Sometimes you have to stick your hand up and here we go.
I hereby award This Thing of Darkness the title of my best book ever.
For sheer meatiness, immersion, characterisation, research, story telling, and adventure. For the immensity of history involved. For the reach of these lives and the illumination of their development over the years and the way things build and unravel – all understandable in retrospect but so uncertain and risky at the time. For all the surrounding stuff that comes with historical fiction and the extraordinary passing detail. For the way it made me re-evaluate my life and life in this century generally. For the way it made me feel.
And they gave the Booker that year to The Sea, the short-sighted fools! This Thing of Darkness was Thompson’s first and only novel; he died a few months later at the age of 45 of lung cancer (though he wasn’t a smoker). His earlier life was as a master of comedy at the BBC: a creator of Have I got News For You; and contributor to Never Mind the Buzzcocks; Da Ali G Show; They Think It’s All Over, Harry Enfield and Chums, Monkey Dust and The 11 O’clock Show. All of which indicates a full-life immersion in edgy, modern piss-taking so where did Darkness come from? I had a friend who interviewed for the BBC. She was funny and erudite and extremely well educated in the wide-and-deep competitive English way and it boggled me just how smart you have to be to get a foot in the door of the Beeb. So I shouldn’t be surprised that a BBC comedian can write a serious historic novel that seems to have demanded a lifetime of study. Too young to die but what a full life, and a glorious legacy to leave.
I’m not going to do a proper review here because the impact this book had on me would need pages and there are so many good reviews of it out there already.
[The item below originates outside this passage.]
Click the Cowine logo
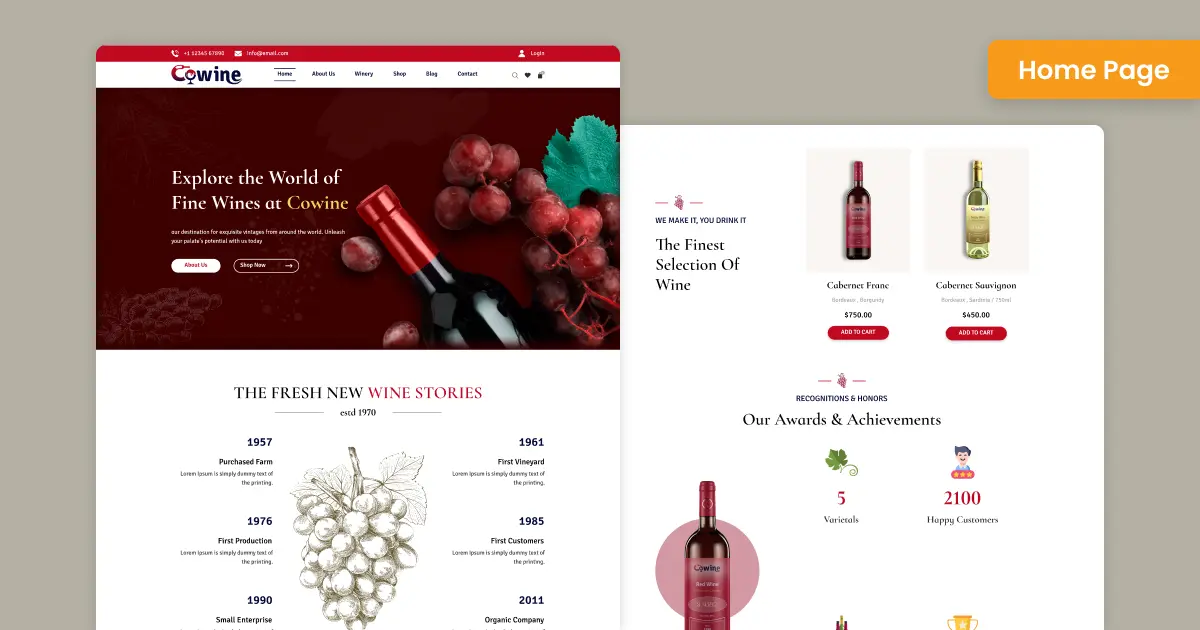1200x630 pixels. tap(207, 74)
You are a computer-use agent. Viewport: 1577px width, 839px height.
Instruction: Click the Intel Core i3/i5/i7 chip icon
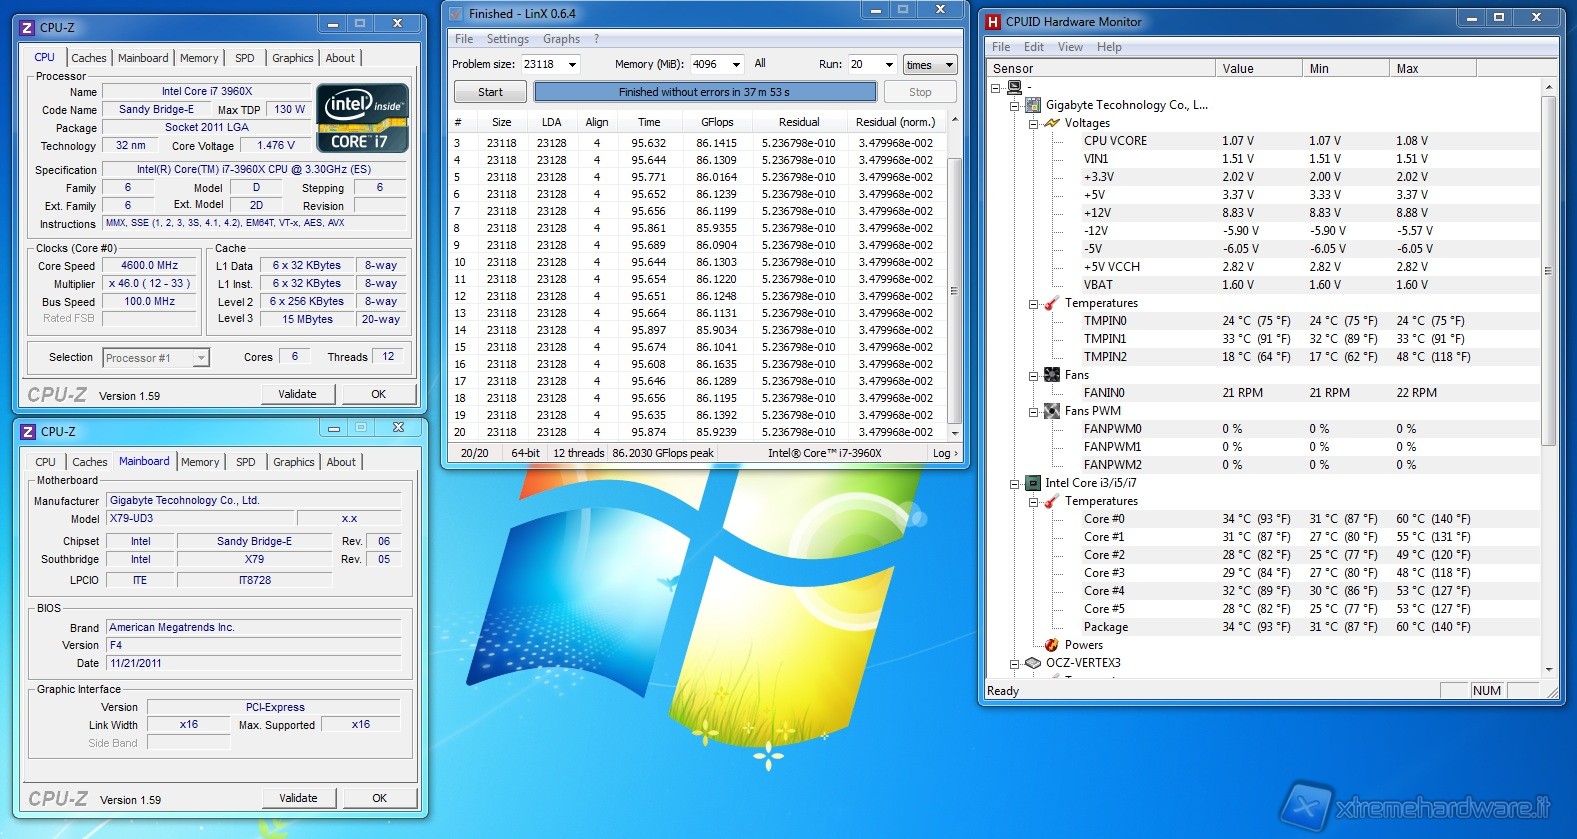coord(1033,483)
Briefly, it’s the story of Robert FitzRoy, an exceptionally bright young aristo with a moral compass that points unwaveringly towards the good bits of God (like humanity and kindness) but living in the early 1800s where the path to humanity and kindness was (as it still is) strewn with false assumptions. In comes young Charles Darwin, chosen as companion to Captain FitzRoy on the long, lonely voyages charting Tierra del Fuego. They’re great friends of similar intellect and do each other a world of good but fall out over God’s creation (the flood, the origin of humans etc), and their different assumptions as Darwin grows in popularity and FitzRoy, over-burdened with moral and physical responsibilities to an absurd degree, slips away in small inevitable steps. “This thing of darkness” visits FitzRoy like a periodic haunting and is terrifying.
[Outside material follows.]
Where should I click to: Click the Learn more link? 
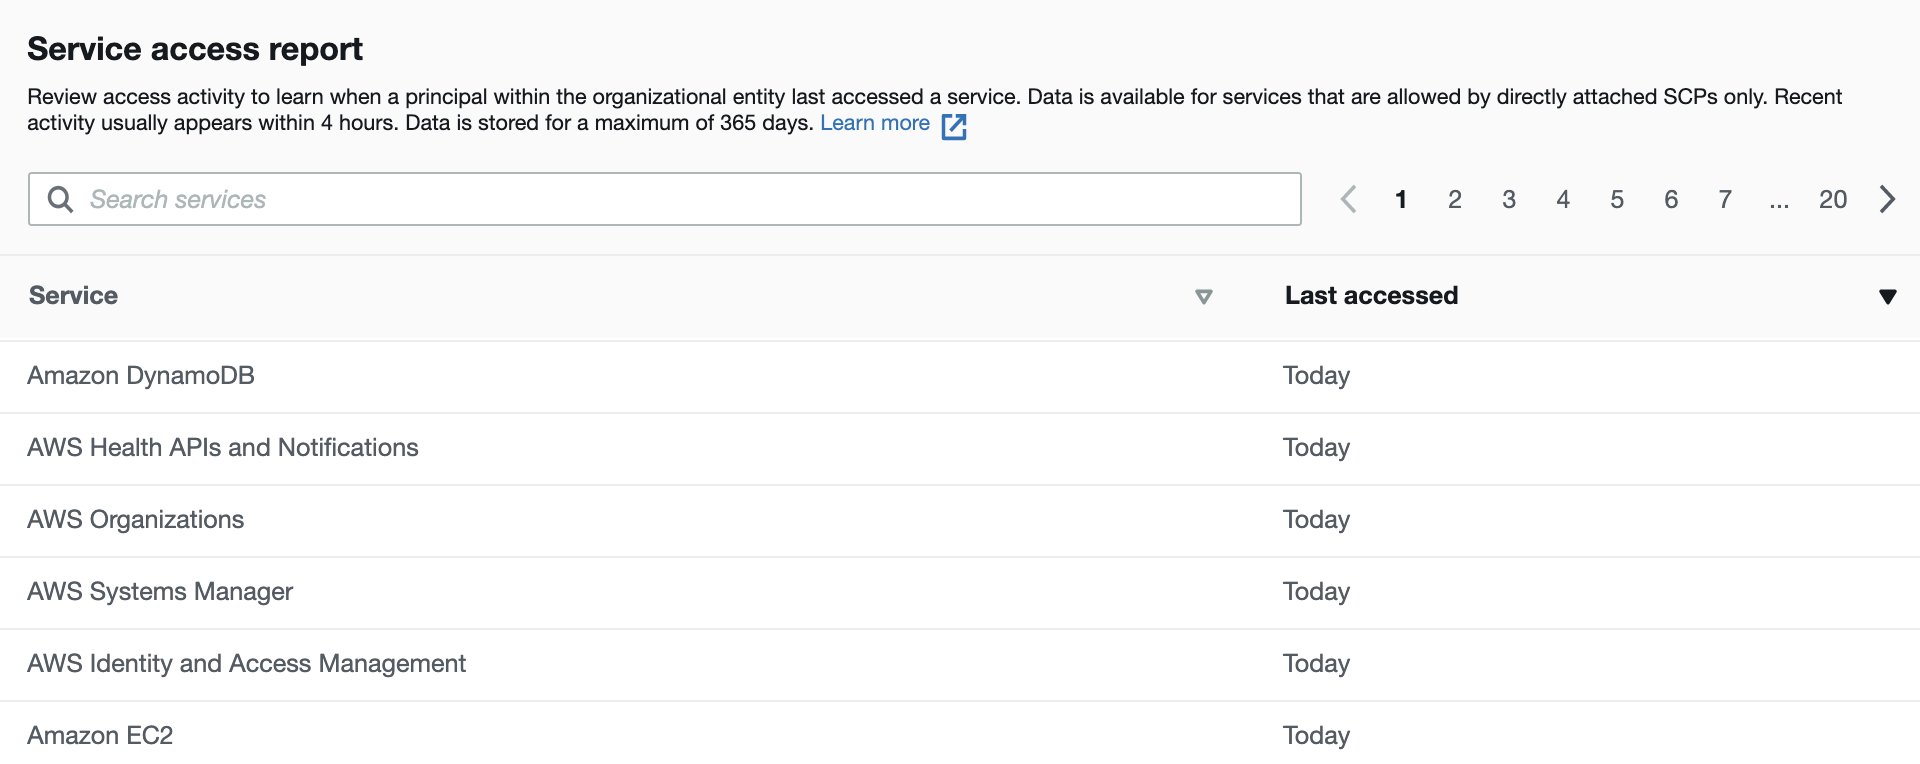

Darwin and the naturalists come out of the story well. FitzRoy is flawed but brilliant. It’s the English Establishment, that self-serving pack of inbred bastards feeding the wolves, who are the villains of this story.
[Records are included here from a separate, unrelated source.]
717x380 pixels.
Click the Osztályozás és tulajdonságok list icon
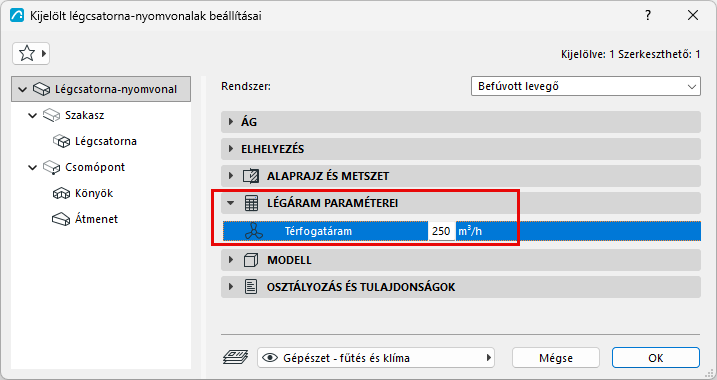(x=251, y=287)
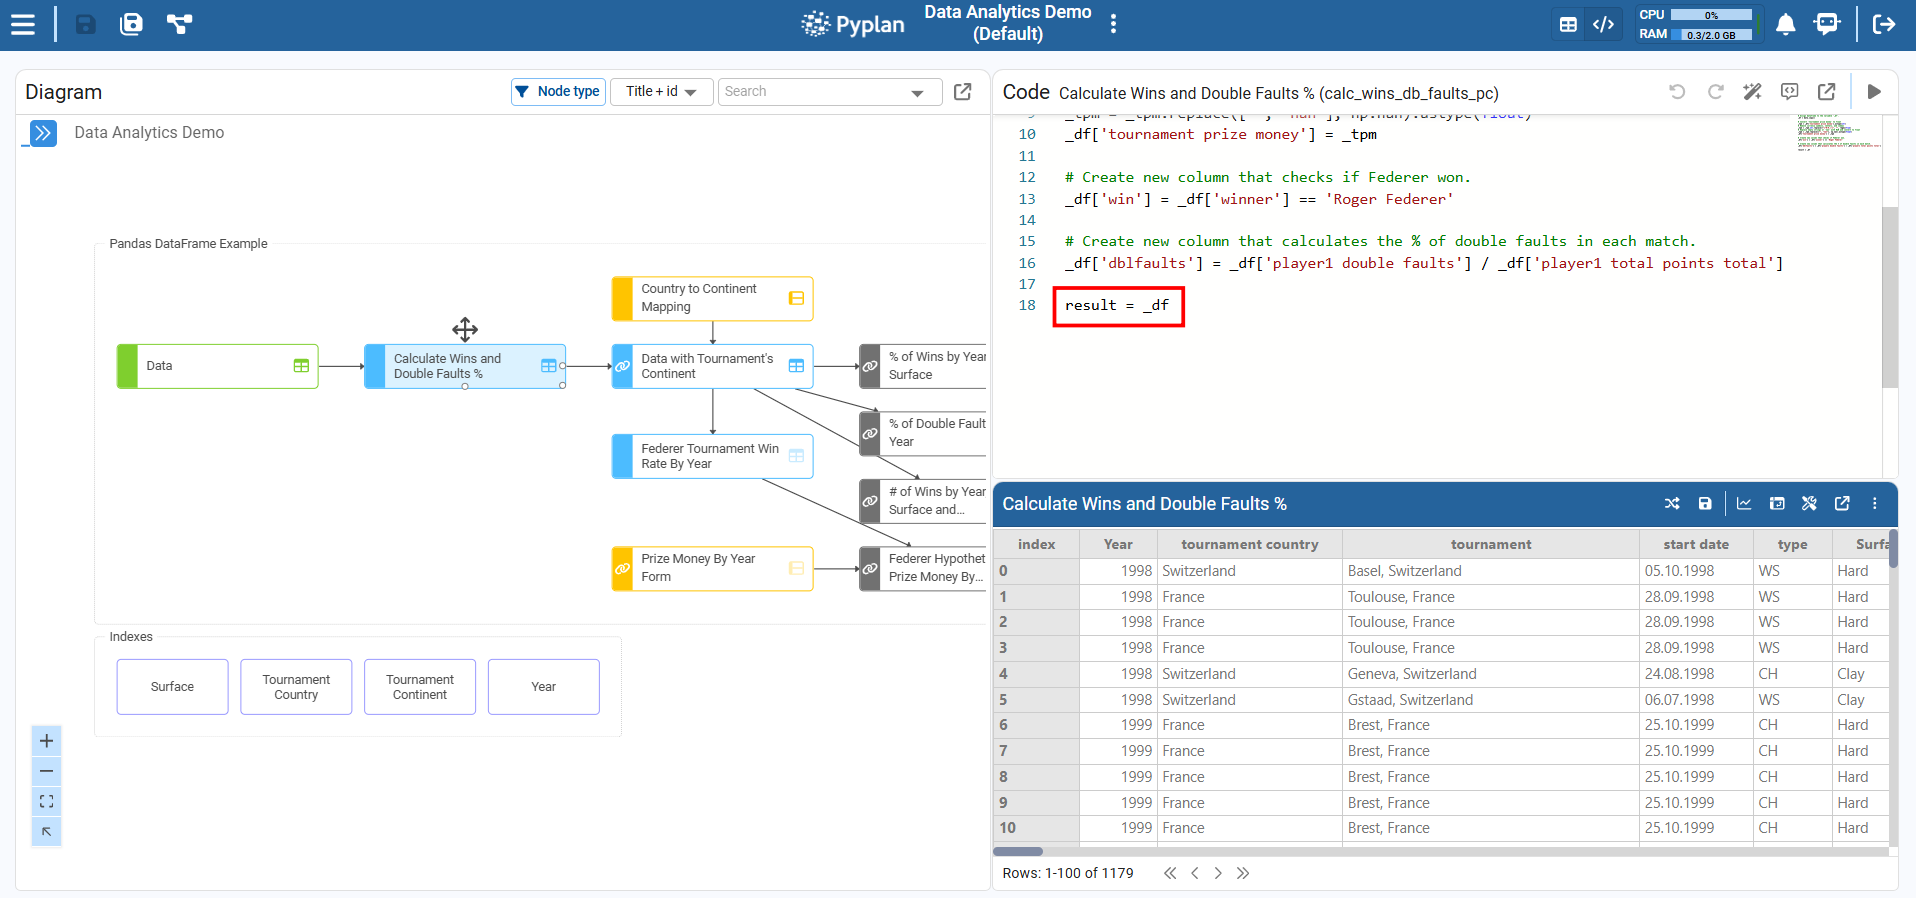The height and width of the screenshot is (898, 1916).
Task: Click the node diagram icon in top toolbar
Action: 179,24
This Thing of Darkness is historical fiction but the heavy guts of it is true.
Wonderful book. Read it twice.
I should probably issue a warning as I read this book on kindle and it took me weeks, I thought because I was so engrossed with taking notes and re-reading bits, but no, the paperback arrived this morning and the thing is enormous, as the actress said to the bishop. A veritable doorstop — 750 pages of tightly packed text with small margins. Commit a good couple of months of your life to Harry. You won’t regret it.